Теперь время сказать о человеке, без которого житье Пришвина в Дунине счастливым бы не было.
В юности Михаил Михайлович был обожжен неразделенной любовью. Чтобы заглушить боль, поспешно женился. Родились двое детей. Но желанного союза с избранницей не получилось - слишком разными были люди... И до шестидесяти семи лет Михаил Михайлович жил бобылем, не теряя надежды встретить желанного Друга. Поздновато. Но желанную встречу «певцу природы» судьба все-таки подарила. Избраннице было сорок.

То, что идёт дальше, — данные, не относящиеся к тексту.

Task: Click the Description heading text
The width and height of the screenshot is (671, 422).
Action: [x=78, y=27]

Союз со столь большой разницей в возрасте обычно вызывает усмешки - хеппи-энд случается исключительно редко. Но тут исключение состоялось! Встретились два любящих сердца, два единомышленника, два человека, глубоко уважающие друг друга и понимавшие с полуслова.

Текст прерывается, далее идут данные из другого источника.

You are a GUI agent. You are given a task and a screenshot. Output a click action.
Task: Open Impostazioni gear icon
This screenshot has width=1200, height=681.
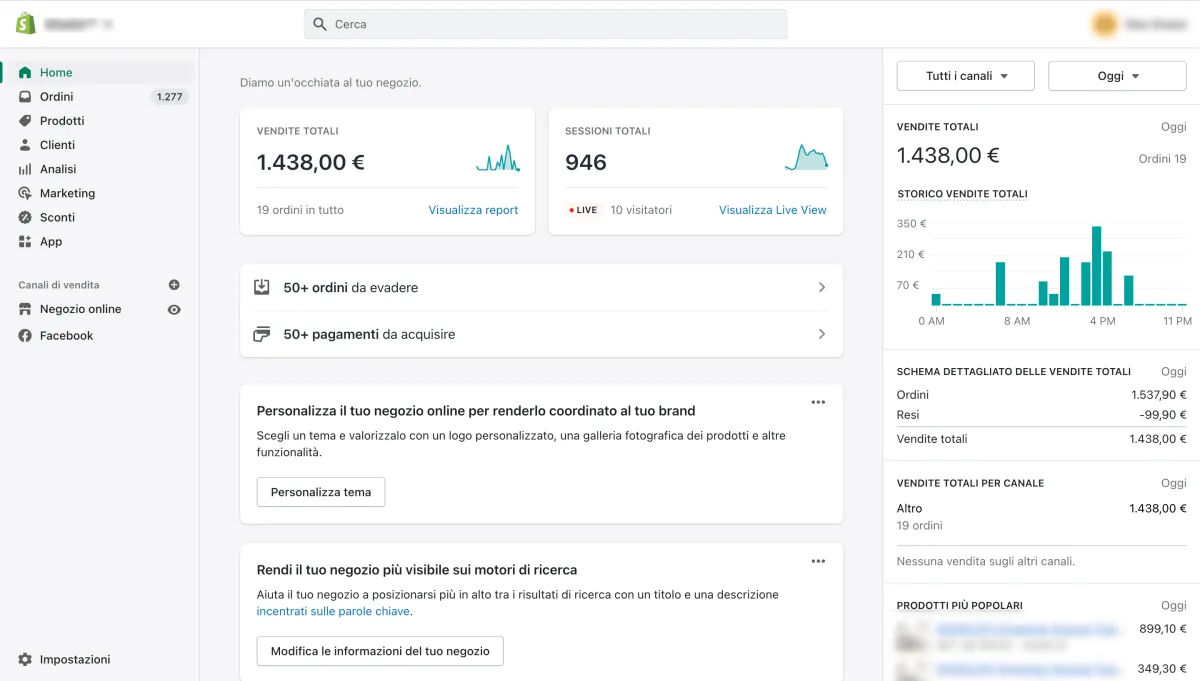(25, 660)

Звали избранницу Валерия Дмитриевна. (Пришвин по домашнему называл ее Лелей, в дневнике - Л. или Друг.)
Проверка на прочность союзу этому была не нужна - прочность обозначилась сразу и окрепла в трудные годы войны. Леля стала хорошей хозяйкой в Доме - на её плечи сразу легли заботы житейские и всё, что связано было с творчеством Пришвина. Она была секретарем и первым читателем всего, что выходило из-под его карандаша, была она первым и самым доброжелательным критиком, хорошо понимавшим все радости и заботы своеобразной жизни человека-художника. Она сразу поняла и приняла его интересы и особое отношение Пришвина ко всему, чего касалось чуткое его сердце и беспокойный пытливый ум. И это была еще не растратившая чувств душа.

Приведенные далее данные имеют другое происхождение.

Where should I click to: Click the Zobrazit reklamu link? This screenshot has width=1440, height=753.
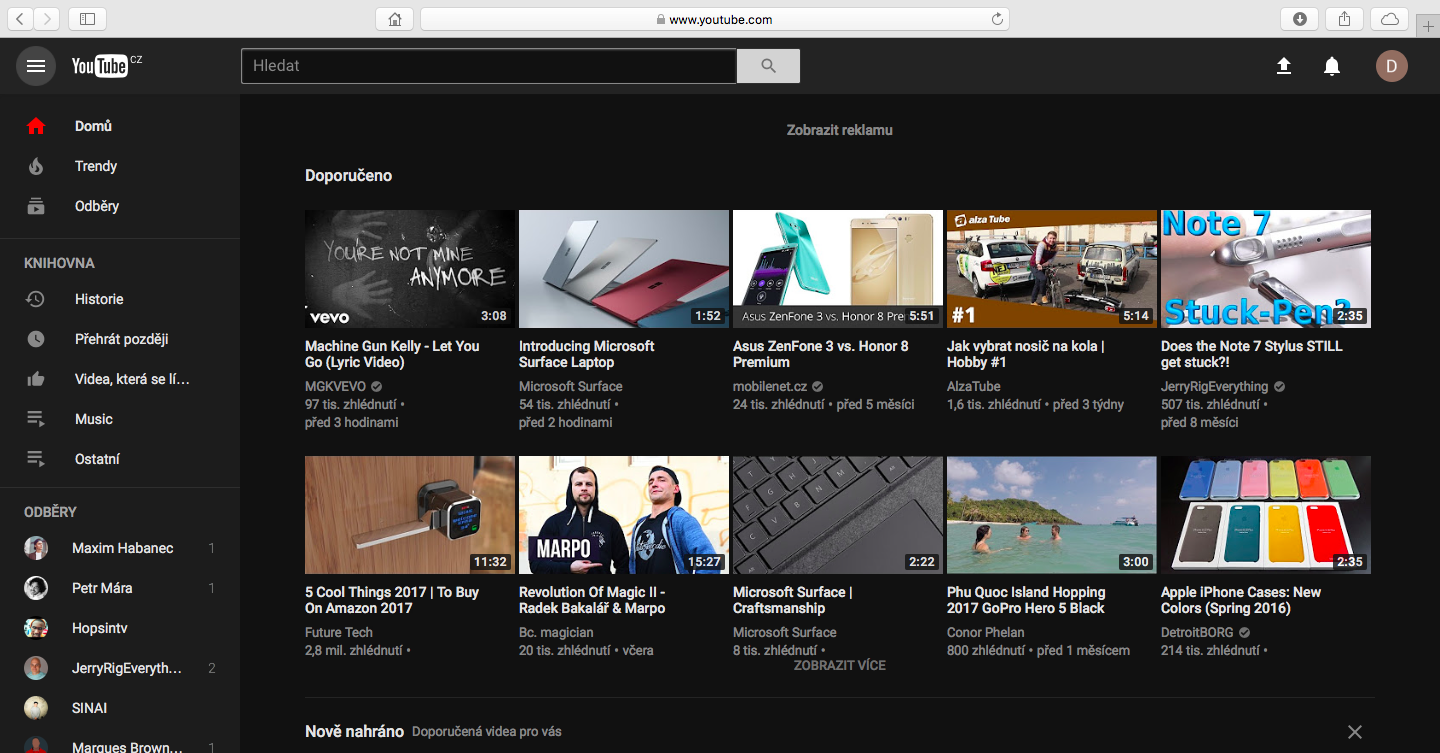point(839,130)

Об отношениях этих людей можно было бы написать романтическую повесть. Но сама Валерия Дмитриевна обладала прекрасным даром писателя, обнаружив его в книге «Наш Дом», написанной после кончины Пришвина. Книга издавалась два раза и будет издаваться еще как урок мудрости в отношеньях людей. Несколько строк Лели о своем избраннике с седой головою, но молодым сердцем. «Не для отдыха жил он [Пришвин] свои последние годы в Дунине. Он жил в природе, как ученый живет в лаборатории - это была его мастерская. И не о самой природе писал, а о природе человека, не позволял себе ни минуты передышки». Это все хорошо понимала Валерия Дмитриевна. Ей же принадлежит поправка к расхожим словам «певец природы». Она писала: слова эти верные, но поверхностные и это не всё, что следует знать о Пришвине, который не только боготворил природу, но всю свою жизнь «наводил мосты» между природой и духовным миром людей. Все это хорошо сказано вслед за скульптором Коненковым, написавшим: «Пришвинская философская проза на всех действует благотворно; она очищает, осветляет душу». А вот слова Горького (в письме из Неаполя в 1926 году): «Я очень люблю Ваш талант... Вы для меня - большой и настоящий русский человек, образцово и отлично русский».
Умер Михаил Михайлович на 81-м году после тяжелой болезни. Умер на руках Валерии Дмитриевны, завещая доделать что сам не успел. А писательское его наследство было большим: незавершенные планы издания книг, а главное - подготовка к изданию Дневников, которые вел он, не пропуская ни одного (!) дня, десятки лет.